Exercise inputs START
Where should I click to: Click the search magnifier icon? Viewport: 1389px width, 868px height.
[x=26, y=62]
Exercise inputs END
Exercise inputs START
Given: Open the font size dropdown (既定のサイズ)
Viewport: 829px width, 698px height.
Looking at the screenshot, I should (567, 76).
Exercise inputs END
Exercise inputs START
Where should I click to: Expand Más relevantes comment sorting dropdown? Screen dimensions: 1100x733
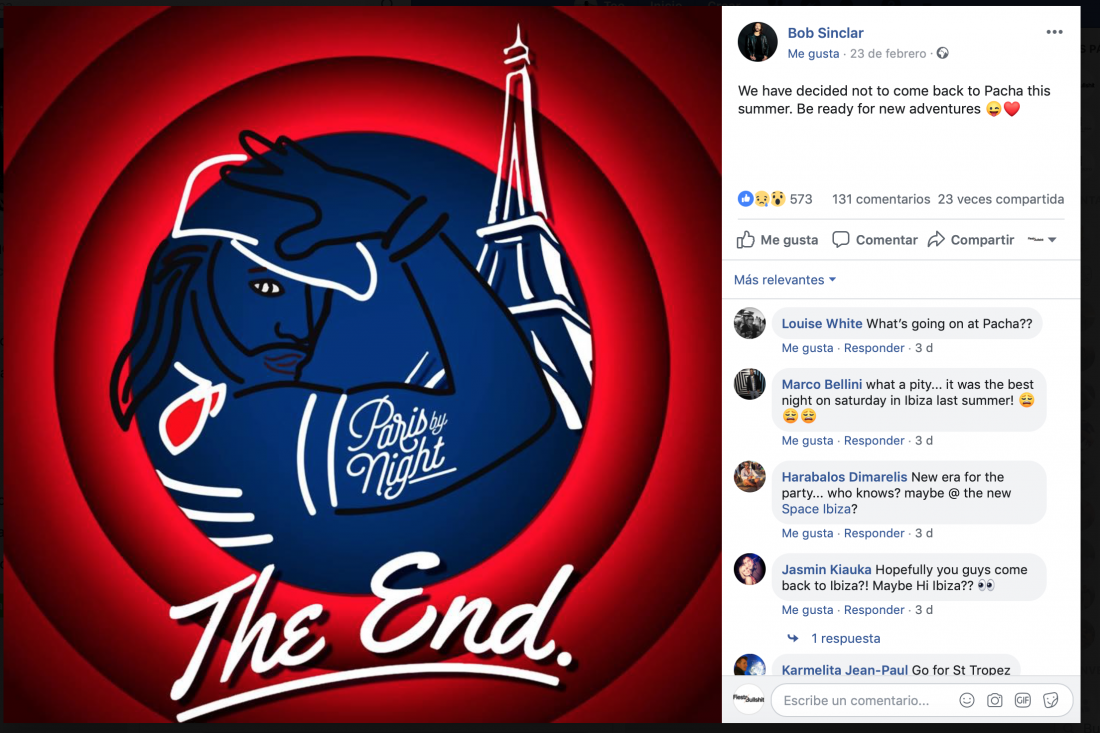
Exercise inputs END
Prompt:
Please say how many lines in the records above contain the word "dropdown", and give only that number.

Answer for the task:
2